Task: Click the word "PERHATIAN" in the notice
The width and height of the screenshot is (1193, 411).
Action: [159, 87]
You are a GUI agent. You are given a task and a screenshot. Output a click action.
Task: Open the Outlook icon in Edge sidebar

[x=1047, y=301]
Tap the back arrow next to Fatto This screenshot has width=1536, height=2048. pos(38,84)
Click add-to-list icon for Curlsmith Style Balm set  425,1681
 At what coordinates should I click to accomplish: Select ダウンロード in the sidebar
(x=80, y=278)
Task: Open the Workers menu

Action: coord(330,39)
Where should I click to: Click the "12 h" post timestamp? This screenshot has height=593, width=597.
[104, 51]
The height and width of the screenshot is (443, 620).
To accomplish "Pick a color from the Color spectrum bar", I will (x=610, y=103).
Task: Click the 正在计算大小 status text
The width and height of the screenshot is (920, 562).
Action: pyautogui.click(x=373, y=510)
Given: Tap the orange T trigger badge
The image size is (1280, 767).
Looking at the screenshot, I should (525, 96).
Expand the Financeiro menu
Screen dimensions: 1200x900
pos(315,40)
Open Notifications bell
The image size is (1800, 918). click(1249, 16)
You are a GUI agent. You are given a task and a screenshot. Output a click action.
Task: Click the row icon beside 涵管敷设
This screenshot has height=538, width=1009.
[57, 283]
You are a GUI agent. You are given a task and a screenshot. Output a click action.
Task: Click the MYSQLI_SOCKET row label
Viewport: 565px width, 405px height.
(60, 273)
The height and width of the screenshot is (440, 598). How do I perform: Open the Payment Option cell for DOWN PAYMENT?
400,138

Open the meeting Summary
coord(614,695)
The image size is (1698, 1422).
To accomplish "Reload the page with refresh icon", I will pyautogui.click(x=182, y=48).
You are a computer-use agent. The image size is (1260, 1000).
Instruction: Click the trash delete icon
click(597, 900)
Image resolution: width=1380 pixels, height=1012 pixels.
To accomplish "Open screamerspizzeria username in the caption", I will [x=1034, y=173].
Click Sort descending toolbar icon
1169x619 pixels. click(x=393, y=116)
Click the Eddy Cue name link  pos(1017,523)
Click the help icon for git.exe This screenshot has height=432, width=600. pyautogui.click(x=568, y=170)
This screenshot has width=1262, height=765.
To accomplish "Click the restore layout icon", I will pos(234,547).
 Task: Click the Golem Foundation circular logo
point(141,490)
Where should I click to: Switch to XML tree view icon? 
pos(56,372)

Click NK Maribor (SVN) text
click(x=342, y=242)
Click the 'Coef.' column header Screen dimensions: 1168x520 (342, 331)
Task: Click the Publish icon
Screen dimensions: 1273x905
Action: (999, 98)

-*-

From the first line to the last, return the data exactly as written.

■ Answer area ■
Task: Click the word "PERHATIAN" in the notice
The width and height of the screenshot is (1193, 411).
Action: [159, 87]
You are a GUI agent. You are given a task and a screenshot. Output a click action.
Task: Open the Outlook icon in Edge sidebar

[x=1047, y=301]
Tap the back arrow next to Fatto This screenshot has width=1536, height=2048. pos(38,84)
Click add-to-list icon for Curlsmith Style Balm set  425,1681
 At what coordinates should I click to accomplish: Select ダウンロード in the sidebar
(x=80, y=278)
Task: Open the Workers menu

Action: coord(330,39)
Where should I click to: Click the "12 h" post timestamp? This screenshot has height=593, width=597.
[104, 51]
The height and width of the screenshot is (443, 620).
To accomplish "Pick a color from the Color spectrum bar", I will (x=610, y=103).
Task: Click the 正在计算大小 status text
The width and height of the screenshot is (920, 562).
Action: pyautogui.click(x=373, y=510)
Given: Tap the orange T trigger badge
The image size is (1280, 767).
Looking at the screenshot, I should (525, 96).
Expand the Financeiro menu
Screen dimensions: 1200x900
pos(315,40)
Open Notifications bell
The image size is (1800, 918). click(1249, 16)
You are a GUI agent. You are given a task and a screenshot. Output a click action.
Task: Click the row icon beside 涵管敷设
This screenshot has height=538, width=1009.
[57, 283]
You are a GUI agent. You are given a task and a screenshot. Output a click action.
Task: Click the MYSQLI_SOCKET row label
Viewport: 565px width, 405px height.
(60, 273)
The height and width of the screenshot is (440, 598). How do I perform: Open the Payment Option cell for DOWN PAYMENT?
400,138

Open the meeting Summary
coord(614,695)
The image size is (1698, 1422).
To accomplish "Reload the page with refresh icon", I will pyautogui.click(x=182, y=48).
You are a computer-use agent. The image size is (1260, 1000).
Instruction: Click the trash delete icon
click(597, 900)
Image resolution: width=1380 pixels, height=1012 pixels.
To accomplish "Open screamerspizzeria username in the caption", I will [x=1034, y=173].
Click Sort descending toolbar icon
1169x619 pixels. click(x=393, y=116)
Click the Eddy Cue name link  pos(1017,523)
Click the help icon for git.exe This screenshot has height=432, width=600. pyautogui.click(x=568, y=170)
This screenshot has width=1262, height=765.
To accomplish "Click the restore layout icon", I will pos(234,547).
 Task: Click the Golem Foundation circular logo
point(141,490)
Where should I click to: Switch to XML tree view icon? 
pos(56,372)

Click NK Maribor (SVN) text
click(x=342, y=242)
Click the 'Coef.' column header Screen dimensions: 1168x520 (342, 331)
Task: Click the Publish icon
Screen dimensions: 1273x905
Action: (999, 98)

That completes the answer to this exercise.